According to data compiled by Nairametrics, Nigeria, Zimbabwe, and Ghana are among the countries with the highest Monetary Policy Rates (MPR) on the continent.
The MPR, a benchmark interest rate for lending and borrowing, remains at elevated levels across Africa, reflecting the difficult trade-off between stabilizing prices and promoting growth.
As of September 2025, Zimbabwe leads with a staggering 35% rate, while Nigeria ranks second at 27%. Ghana, Angola, and others also feature prominently. These high rates make borrowing costly for businesses and households, further slowing investment and consumption.
Below is a country-by-country snapshot of the Top 10 African countries with the most expensive borrowing rates, alongside recent inflationary trends and policy decisions.

South Africa’s central bank left its key lending rate at 7% in September, holding off from easing monetary policy further while it assesses the impact of previous rate cuts.

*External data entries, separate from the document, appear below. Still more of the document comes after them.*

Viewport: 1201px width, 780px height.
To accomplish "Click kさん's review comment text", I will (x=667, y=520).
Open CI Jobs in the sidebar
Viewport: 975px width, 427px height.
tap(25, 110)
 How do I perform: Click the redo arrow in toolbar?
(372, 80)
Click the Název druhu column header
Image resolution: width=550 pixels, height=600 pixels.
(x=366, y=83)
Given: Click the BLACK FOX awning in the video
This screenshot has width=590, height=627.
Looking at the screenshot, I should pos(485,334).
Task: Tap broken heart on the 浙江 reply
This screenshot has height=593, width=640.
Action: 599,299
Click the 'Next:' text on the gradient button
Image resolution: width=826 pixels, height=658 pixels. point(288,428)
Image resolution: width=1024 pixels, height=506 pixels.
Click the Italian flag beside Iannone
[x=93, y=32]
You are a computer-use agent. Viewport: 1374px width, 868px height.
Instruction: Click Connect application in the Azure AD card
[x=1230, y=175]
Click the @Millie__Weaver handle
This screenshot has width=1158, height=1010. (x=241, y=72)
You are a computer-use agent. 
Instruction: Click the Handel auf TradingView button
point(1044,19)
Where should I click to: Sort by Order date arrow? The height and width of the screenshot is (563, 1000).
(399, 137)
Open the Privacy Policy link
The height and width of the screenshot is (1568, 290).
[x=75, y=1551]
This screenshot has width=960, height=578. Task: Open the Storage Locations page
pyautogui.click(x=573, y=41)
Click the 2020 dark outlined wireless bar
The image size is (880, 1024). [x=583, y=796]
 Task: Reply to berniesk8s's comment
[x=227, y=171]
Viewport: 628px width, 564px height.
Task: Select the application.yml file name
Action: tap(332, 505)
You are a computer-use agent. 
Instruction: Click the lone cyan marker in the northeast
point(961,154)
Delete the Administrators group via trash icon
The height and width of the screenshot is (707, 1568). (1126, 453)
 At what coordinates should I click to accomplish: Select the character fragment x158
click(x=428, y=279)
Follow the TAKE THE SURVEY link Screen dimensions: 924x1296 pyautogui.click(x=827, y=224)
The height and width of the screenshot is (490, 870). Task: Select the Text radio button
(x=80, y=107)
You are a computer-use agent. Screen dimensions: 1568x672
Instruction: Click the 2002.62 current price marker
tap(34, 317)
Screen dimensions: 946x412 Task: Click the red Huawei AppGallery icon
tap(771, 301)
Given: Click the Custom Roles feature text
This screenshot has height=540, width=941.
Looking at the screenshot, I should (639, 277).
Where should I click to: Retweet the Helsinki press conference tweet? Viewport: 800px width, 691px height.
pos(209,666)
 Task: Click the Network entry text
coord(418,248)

This policy announcement was the first since the South African Reserve Bank (SARB) said it would aim for the bottom of its 3% to 6% inflation target range rather than the middle, an effort to lock in low inflation.
SARB Governor Lesetja Kganyago said the effects of 125 basis points of rate cuts since September 2024 were still filtering through in Africa’s biggest economy.
“We want to see how this is affecting the economy, how expectations evolve, and how inflation risks are resolved,” Kganyago told a press conference.